Universal Ads illustrates the Comcast Advertising mantra of making TV a better product for media buyers by improving the buying experience.

“The premise is that until television becomes easier to buy, it will be impossible for this medium to be favoured by marketers that traditionally buy from global tech platforms like social media,” he declares. “Making TV easier to buy was the number one priority.

“We believe that if you don’t think like a platform, you cannot compete with the platforms.”

Universal Ads was designed by developers from outside the TV industry with experience building global advertising platforms.

“We said it had to replicate the way people trade with Meta, TikTok, Snap and the other platforms where people buy for performance campaigns today,” Bremond continues. “We needed those buyers to recognise the environment and know how to handle it, so buying TV did not feel like a new experience.”

Another priority for Universal Ads was tight integrations with ecommerce platforms like GoDaddy and Shopify.

Simplification and performance capabilities

In Cannes, the new-look Comcast Advertising will be discussing the tech and data innovation that underpins its collaborative platforms and its other work, and the vision for a TV industry that competes harder for budget it has been losing (international and performance) because of legacy challenges that were exploited by global tech platforms.

“One of the big messages is simplification,” Bremond confirms. “It has become harder to use TV, even for building brands, because of the complexity of buying TV on a cross-platform, cross-publisher basis.

“We use the example of a brand buyer who has €1m budget to spend on a Friday morning.
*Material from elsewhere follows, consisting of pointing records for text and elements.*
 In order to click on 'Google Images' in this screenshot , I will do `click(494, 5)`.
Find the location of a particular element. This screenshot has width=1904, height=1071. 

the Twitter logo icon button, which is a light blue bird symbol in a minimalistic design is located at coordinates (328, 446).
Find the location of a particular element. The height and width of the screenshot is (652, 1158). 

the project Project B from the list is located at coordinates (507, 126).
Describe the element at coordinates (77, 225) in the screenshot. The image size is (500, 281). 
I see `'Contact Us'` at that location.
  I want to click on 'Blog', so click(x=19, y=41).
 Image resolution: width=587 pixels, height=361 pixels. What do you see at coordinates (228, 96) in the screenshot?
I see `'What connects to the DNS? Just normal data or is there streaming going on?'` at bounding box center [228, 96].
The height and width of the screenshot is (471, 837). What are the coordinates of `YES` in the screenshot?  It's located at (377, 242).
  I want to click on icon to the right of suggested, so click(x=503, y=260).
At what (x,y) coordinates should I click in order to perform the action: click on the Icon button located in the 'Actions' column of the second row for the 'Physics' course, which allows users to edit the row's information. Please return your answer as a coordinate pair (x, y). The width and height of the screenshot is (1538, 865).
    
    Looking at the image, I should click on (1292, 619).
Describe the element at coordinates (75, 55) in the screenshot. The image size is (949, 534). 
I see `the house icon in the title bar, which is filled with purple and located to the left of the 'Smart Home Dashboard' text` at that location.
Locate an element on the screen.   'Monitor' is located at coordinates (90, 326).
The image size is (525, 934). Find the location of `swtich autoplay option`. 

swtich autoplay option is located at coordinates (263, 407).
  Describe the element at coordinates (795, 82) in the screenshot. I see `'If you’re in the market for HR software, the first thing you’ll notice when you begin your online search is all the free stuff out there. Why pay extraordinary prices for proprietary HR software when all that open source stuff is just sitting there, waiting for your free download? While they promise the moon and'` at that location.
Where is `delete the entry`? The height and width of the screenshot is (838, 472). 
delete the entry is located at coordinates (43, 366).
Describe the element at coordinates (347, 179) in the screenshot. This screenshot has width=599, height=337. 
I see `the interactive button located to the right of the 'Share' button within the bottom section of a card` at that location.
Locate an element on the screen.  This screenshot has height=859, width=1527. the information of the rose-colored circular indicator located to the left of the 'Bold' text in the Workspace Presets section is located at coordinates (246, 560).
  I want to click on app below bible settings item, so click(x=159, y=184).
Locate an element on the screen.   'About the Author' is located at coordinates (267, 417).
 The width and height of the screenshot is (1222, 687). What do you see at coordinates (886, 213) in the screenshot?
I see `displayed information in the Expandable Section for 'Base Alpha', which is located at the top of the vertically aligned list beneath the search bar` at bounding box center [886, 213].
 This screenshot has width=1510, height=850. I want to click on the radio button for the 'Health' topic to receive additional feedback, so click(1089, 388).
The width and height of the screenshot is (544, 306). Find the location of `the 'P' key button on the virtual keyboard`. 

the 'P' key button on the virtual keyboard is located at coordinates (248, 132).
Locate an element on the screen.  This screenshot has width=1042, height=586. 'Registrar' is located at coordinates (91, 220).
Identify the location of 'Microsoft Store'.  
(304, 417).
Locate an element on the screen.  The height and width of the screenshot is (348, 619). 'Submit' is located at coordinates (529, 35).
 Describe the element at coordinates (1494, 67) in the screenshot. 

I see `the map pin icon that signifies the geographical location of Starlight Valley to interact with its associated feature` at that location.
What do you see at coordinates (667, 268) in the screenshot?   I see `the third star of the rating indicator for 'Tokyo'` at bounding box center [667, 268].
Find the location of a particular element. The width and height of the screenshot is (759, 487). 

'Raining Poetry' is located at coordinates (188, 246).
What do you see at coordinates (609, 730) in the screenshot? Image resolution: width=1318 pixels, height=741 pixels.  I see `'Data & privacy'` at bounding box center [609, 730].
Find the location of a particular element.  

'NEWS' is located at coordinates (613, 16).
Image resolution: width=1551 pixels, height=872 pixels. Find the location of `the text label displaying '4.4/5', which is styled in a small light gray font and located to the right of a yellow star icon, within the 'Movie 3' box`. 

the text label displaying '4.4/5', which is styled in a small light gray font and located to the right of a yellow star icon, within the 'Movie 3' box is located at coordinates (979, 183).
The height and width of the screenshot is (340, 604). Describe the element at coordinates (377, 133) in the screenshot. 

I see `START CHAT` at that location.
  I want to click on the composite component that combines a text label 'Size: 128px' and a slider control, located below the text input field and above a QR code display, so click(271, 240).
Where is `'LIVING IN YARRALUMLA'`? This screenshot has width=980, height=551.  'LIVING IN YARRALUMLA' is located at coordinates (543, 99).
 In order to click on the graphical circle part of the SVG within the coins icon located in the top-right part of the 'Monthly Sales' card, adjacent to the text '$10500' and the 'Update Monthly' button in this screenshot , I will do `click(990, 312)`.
It is much harder to spend that across TV than other video platforms. We need TV to be available to those buyers.

“It is super-important that TV demonstrates its performance capabilities. TV has not always received the credit it deserves for driving search and other activation, so there is a focus on attribution and measurement.”

Media owners must trust that their data will be safe when contributing to a better understanding of performance, Bremond adds.

Ensuring a trusted ecosystem is another page in the Cannes story: “We are also talking about the need to remove friction between brands, agencies and inventory, removing hops in the value chain, so that more money reaches publishers or returns back to clients.”

Bremond believes this is a good moment for TV to beat its drum. He claims a growing number of brands find it difficult to find incremental audience on the global digital platforms and keep hitting the same consumers over and over again. TV can give them the new reach they need, he argues.

As the TV industry makes its annual pitch at Cannes, he concludes, traditionally digital-first marketers could be ready to make some changes of their own.